TI: Okay, 1922. And what did she do when she first got here? I guess she had you. You were born the next year.

EY: Yeah.

TI: So right away she had you.

EY: Yeah, she... I think my mother, the first place that they stayed was over at the Panama Hotel.

TI: Oh, interesting, it's still there.

EY: Yeah. And there was a Manshinro Chinese restaurant place down on Jackson Street, and we used to go down there and have some Chinese food. Chinese restaurant operated by a Japanese. And at that time, it was, I think it was about the time they have... they had these prohibition of...

TI: So no alcohol.

EY: No alcohol. Well, this man, the major portion of his customers were Filipino, and they were cannery workers. So every year they'd go to Alaska during the summer, and when they finished, they'd come back, and then they'd live in Chinatown in the single room hotels, and he would, they would come to his restaurant and eat Chinese food prepared by a Japanese man.

TI: But then where does the alcohol come in?

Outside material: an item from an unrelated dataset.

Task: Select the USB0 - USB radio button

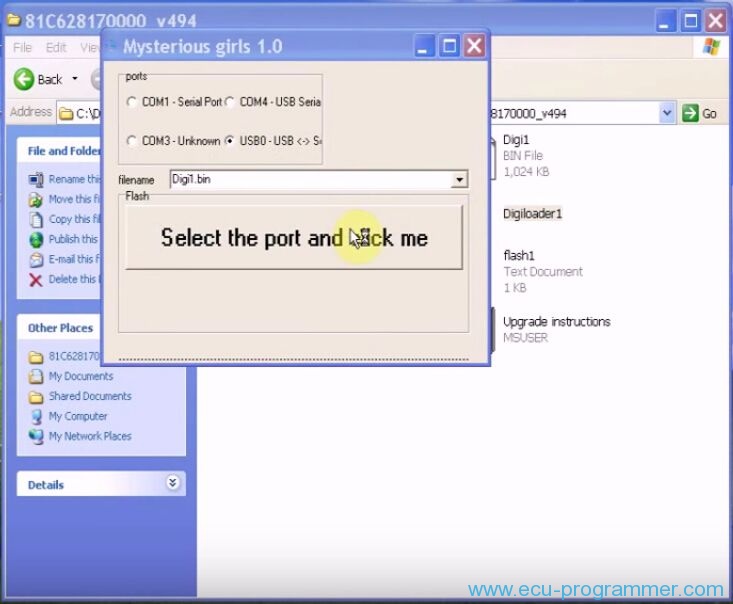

You said this was during Prohibition, so did he have alcohol there?

EY: No, he didn't. So then he said whenever his Filipino customers would come to eat his Chinese food, but this particular time, the police would come around and frisk all his Filipino customers, and they don't like to be. So they quit coming.

TI: So why... what was the police officer looking for?

EY: Hmm?

TI: Why did the police officer frisk them?

EY: Well, they wanted to, when they find liquor... and besides that, the Filipino fellows don't like to be frisked.

TI: And the police officers knew that?

EY: Yeah, certainly they did. And so a little later, the police came around, and so the owner, Mr... I forgot his name, would face the police and the police said, "Well, all you have to do is pay us so much a week and then we won't bother."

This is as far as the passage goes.